Oil palm plantations
Among non-timber plantations, oil palm is especially important. Global
consumption of palm oil products increased 32% in the last five years.
In Malaysia -the major palm oil exporter in the world- and in
Indonesia, natural forests are being felled or set on fire to clear
land for these plantations. Peasants are deprived of their lands and
resources. Oil palm companies were responsible for fires that
destroyed 80,000 hectares of forests in Indonesia this year.

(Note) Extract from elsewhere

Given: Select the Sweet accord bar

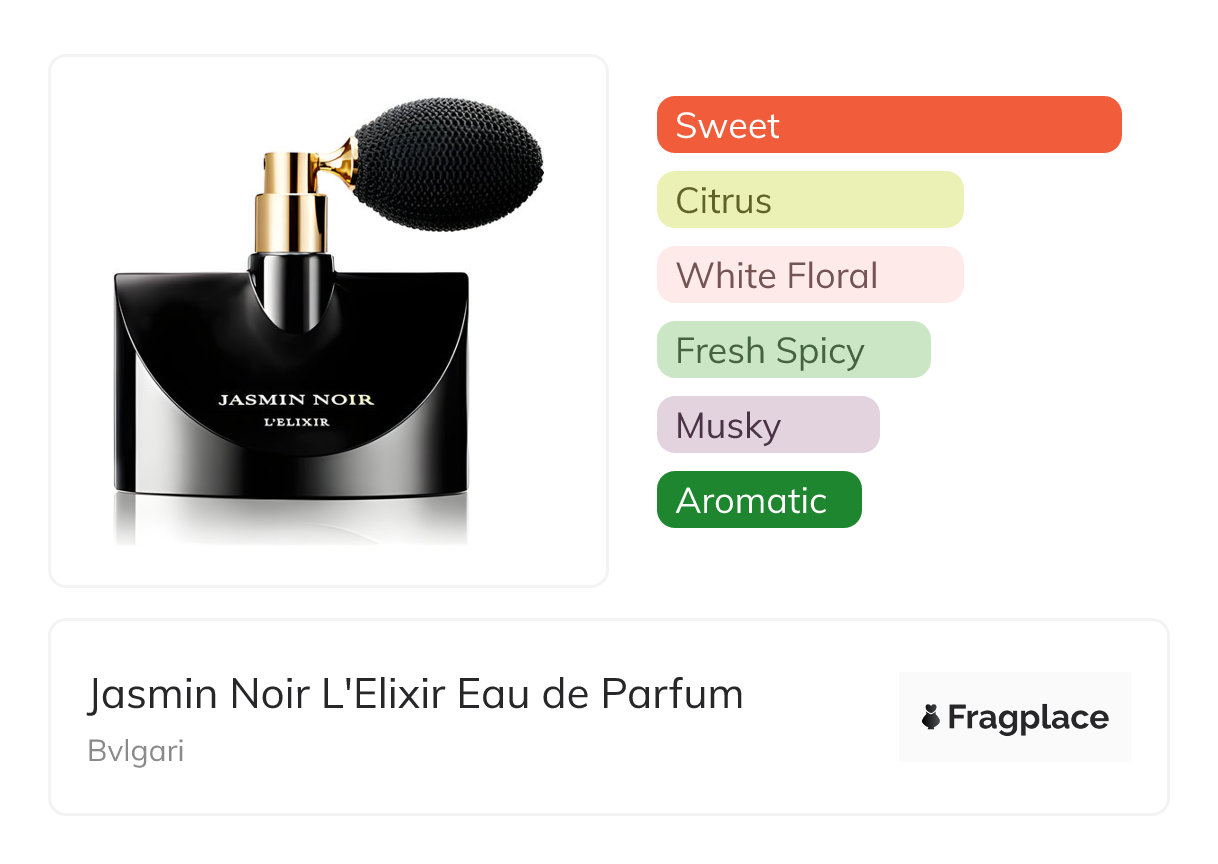Looking at the screenshot, I should coord(889,125).
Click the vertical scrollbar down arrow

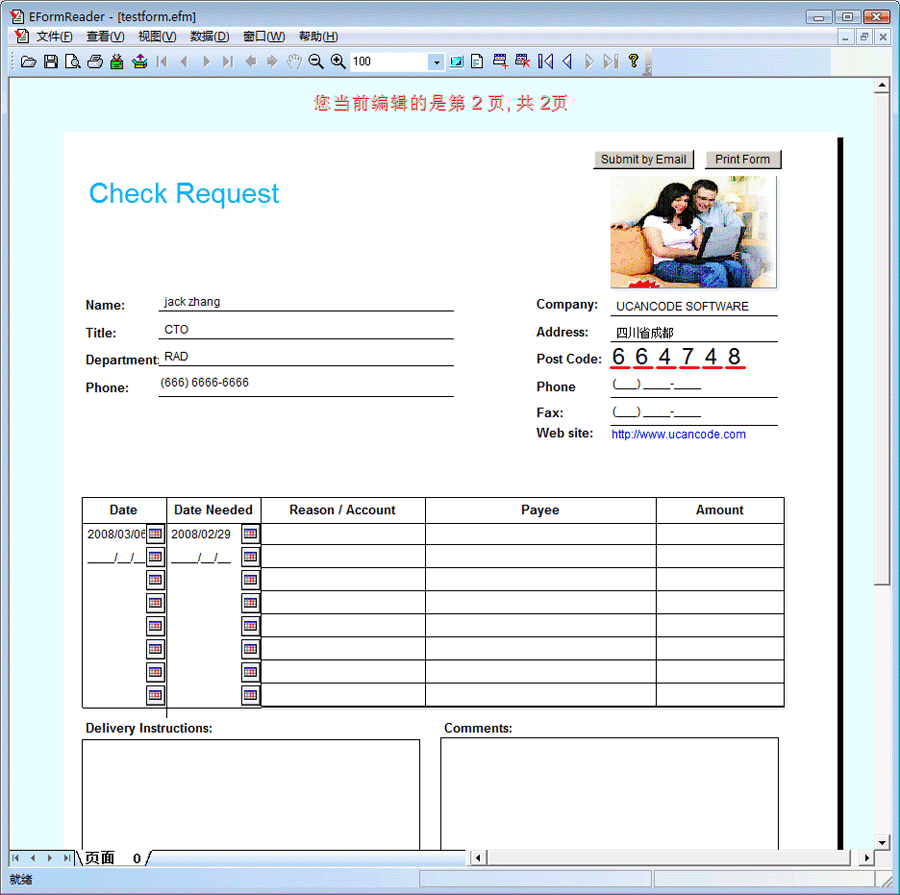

Plantations are expanding in Ivory Coast, Brazil, Colombia, Honduras,
Ecuador and other countries with similar negative environmental
impacts.
Carbon sink plantations
Even if OECD countries are responsible for 77% of the world fossil
fuel-related emissions of CO2 -whose increasing concentration in the
atmosphere is one of the main causes of global warming- they advocate
for a "solution" that consists on using the photosynthetic activity of
tree leaves to capture CO2 and retain carbon in the wood. These so-
called "carbon sinks" are fast-growing species' plantations to be
installed in the South. The model is simple: the North will continue
emitting CO2 to the atmosphere and the South will be responsible of
capturing it through the new installed "forest cover". They call it
"joint implementation" and is the most recent argument used by
plantation promoters to justify their activity. According to one
calculation, 300 million hectares of fast-growing trees are required
to absorb the annual global emissions of CO2 if the present rate of
emissions continues, as is expected. There is no scientific evidence
of their efficiency, since their capacity to capture CO2 can be much
influenced by climate change.
The above named four types of plantations have commonalties:
- All of them are large-scale
- They are all monocultures that correspond to an industrial scheme,
aimed at the production of an export good or service obtained at low
cost in a Southern country.
- They result in strong negative social and environmental impacts -
Their implementation is the result of top-down oriented decisions that
see reality only at a global scale and are focused mainly -if not
exclusively- on the retention of economic benefit.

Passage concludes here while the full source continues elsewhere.